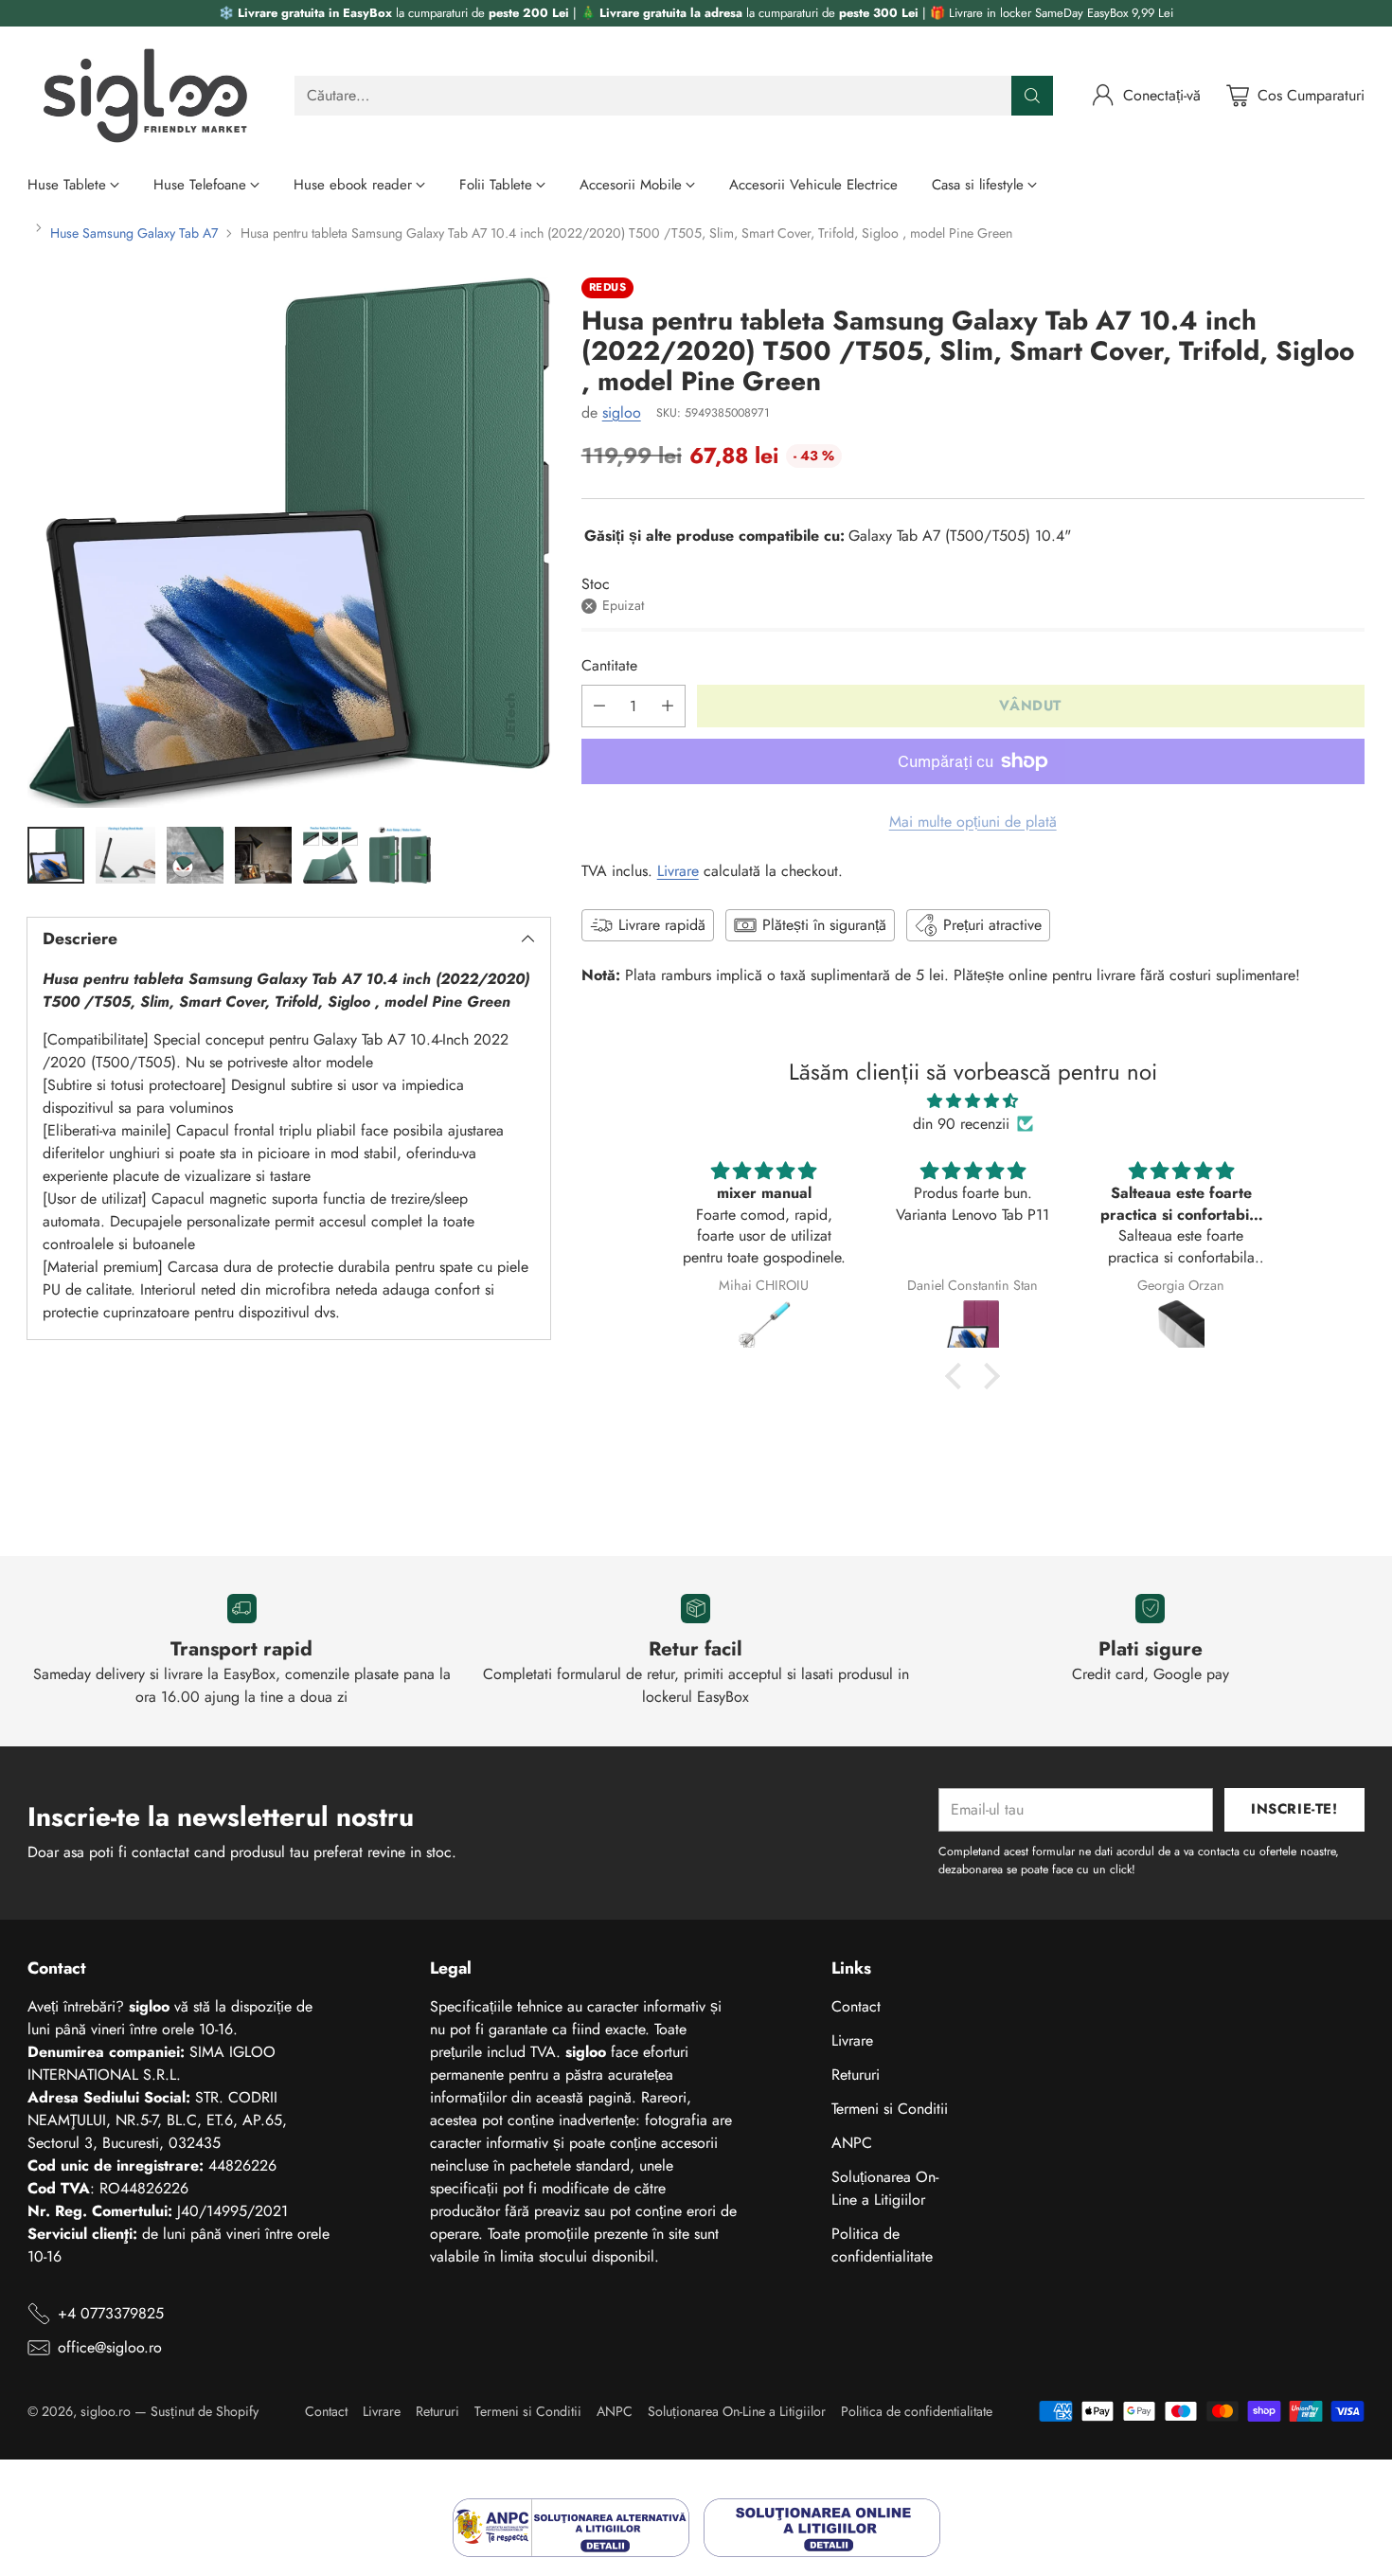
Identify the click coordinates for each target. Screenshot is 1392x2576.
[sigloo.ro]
■ ■ ■
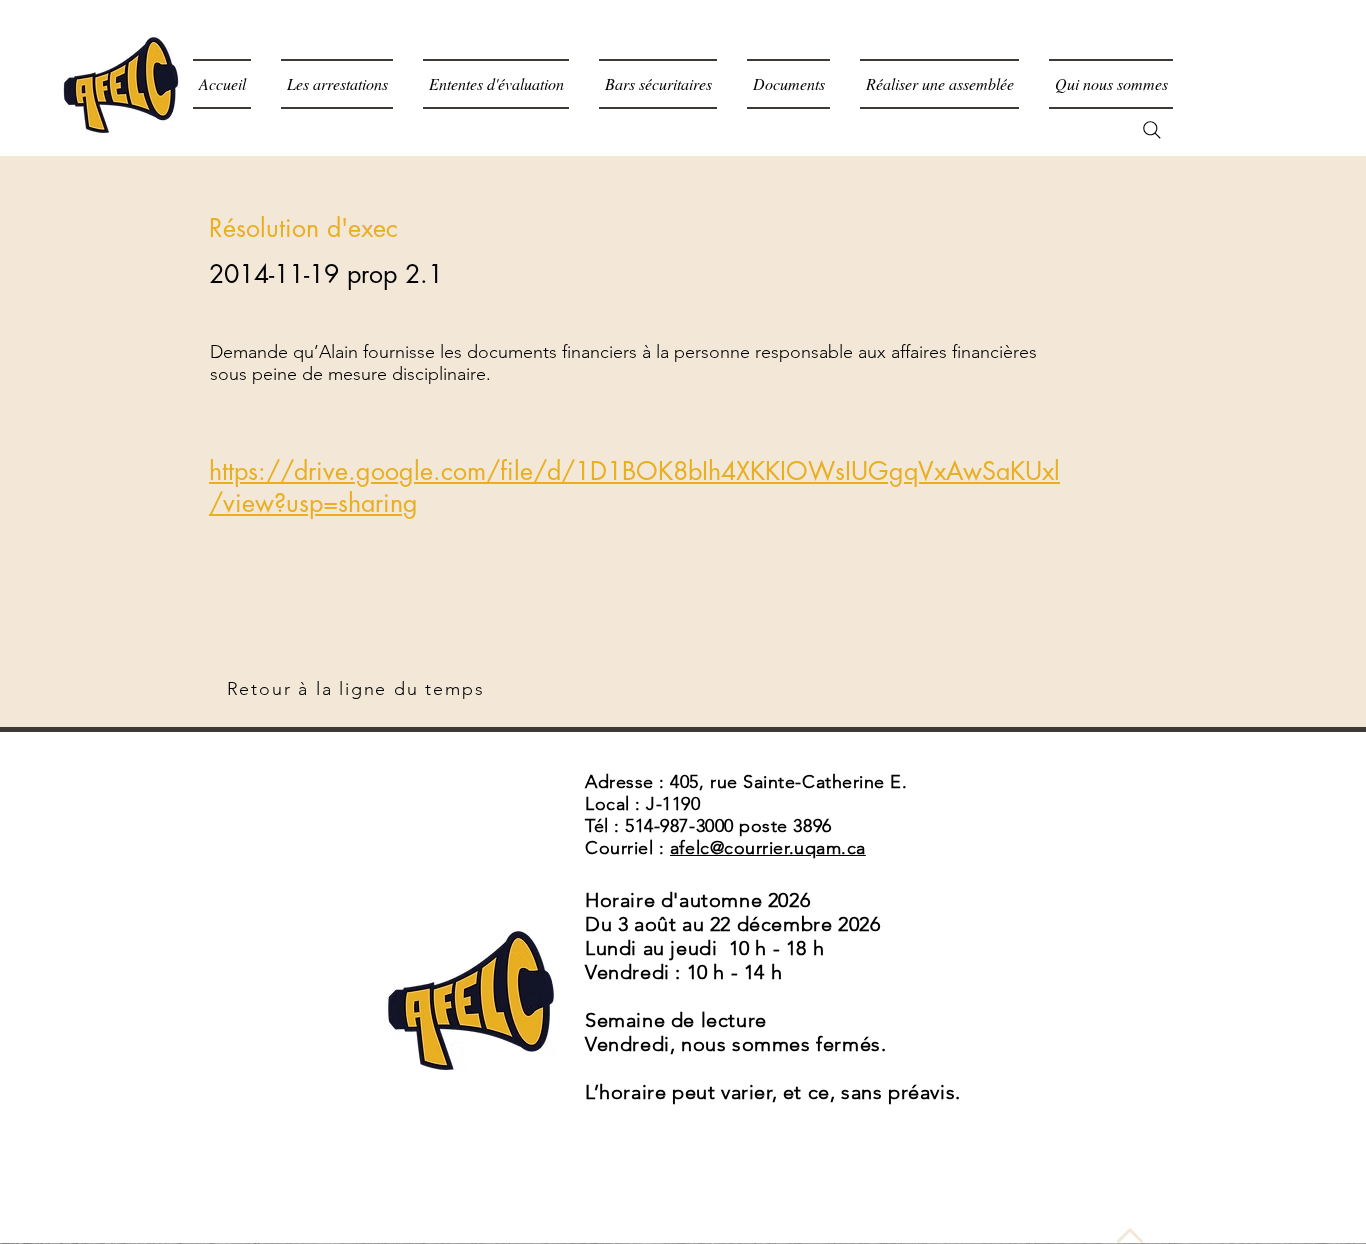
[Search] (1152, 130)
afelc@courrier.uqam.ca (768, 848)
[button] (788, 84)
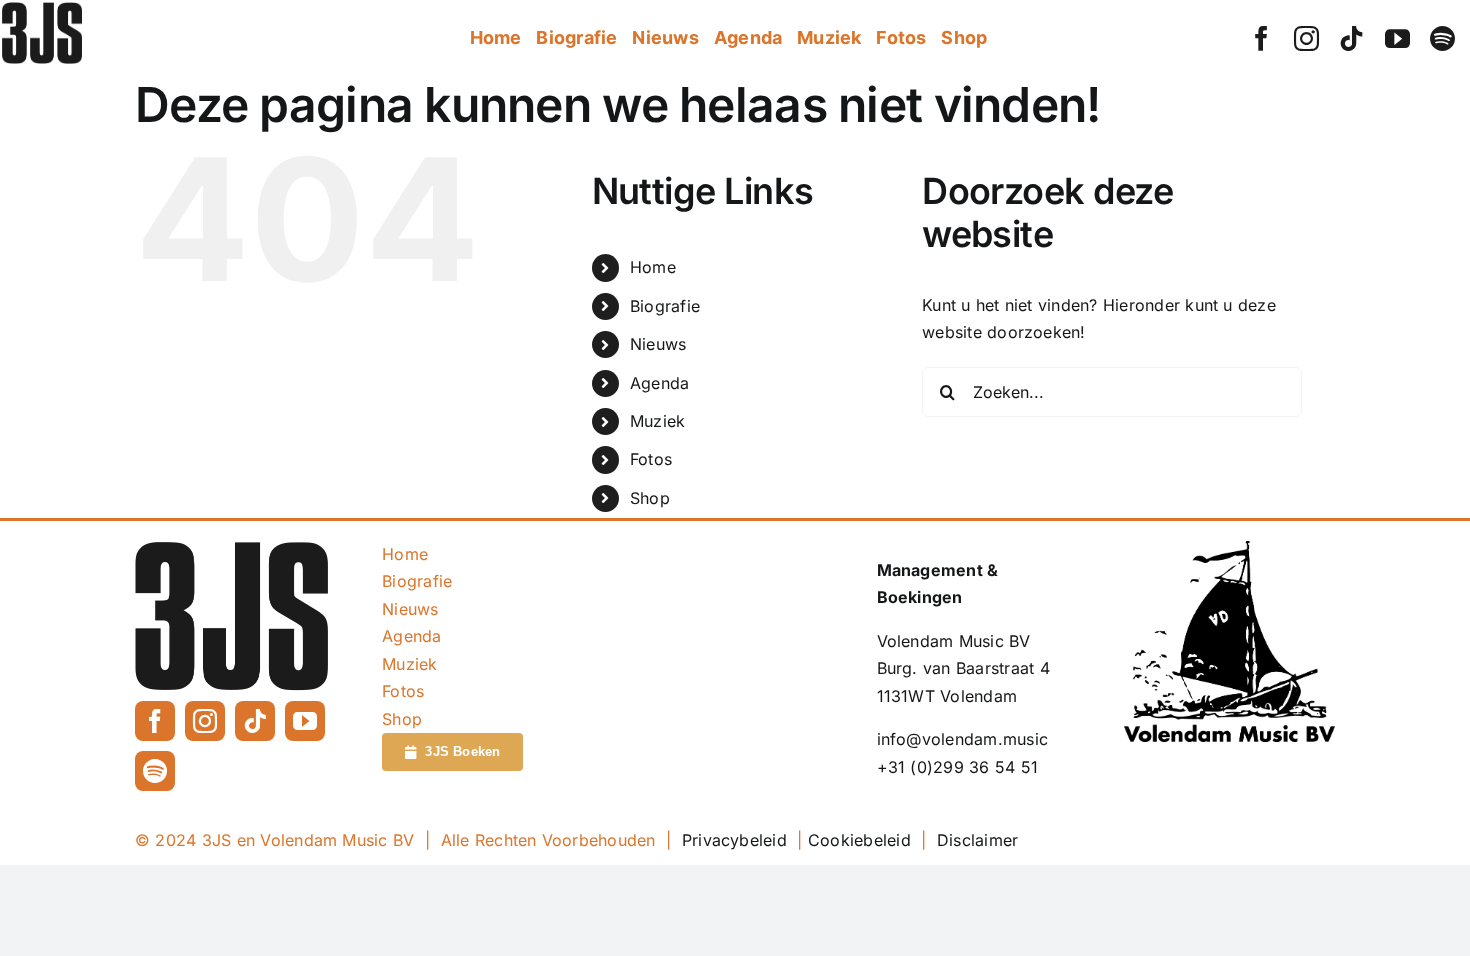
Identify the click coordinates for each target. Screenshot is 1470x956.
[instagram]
■ ■ ■
- What is required -
Each line in the data where the string "coordinates" occurs should be identified and copied.

- Solved exercise -
Identify the click coordinates for each target. Screenshot is 1392x2576.
Identify the click coordinates for each target. Screenshot is 1470x956.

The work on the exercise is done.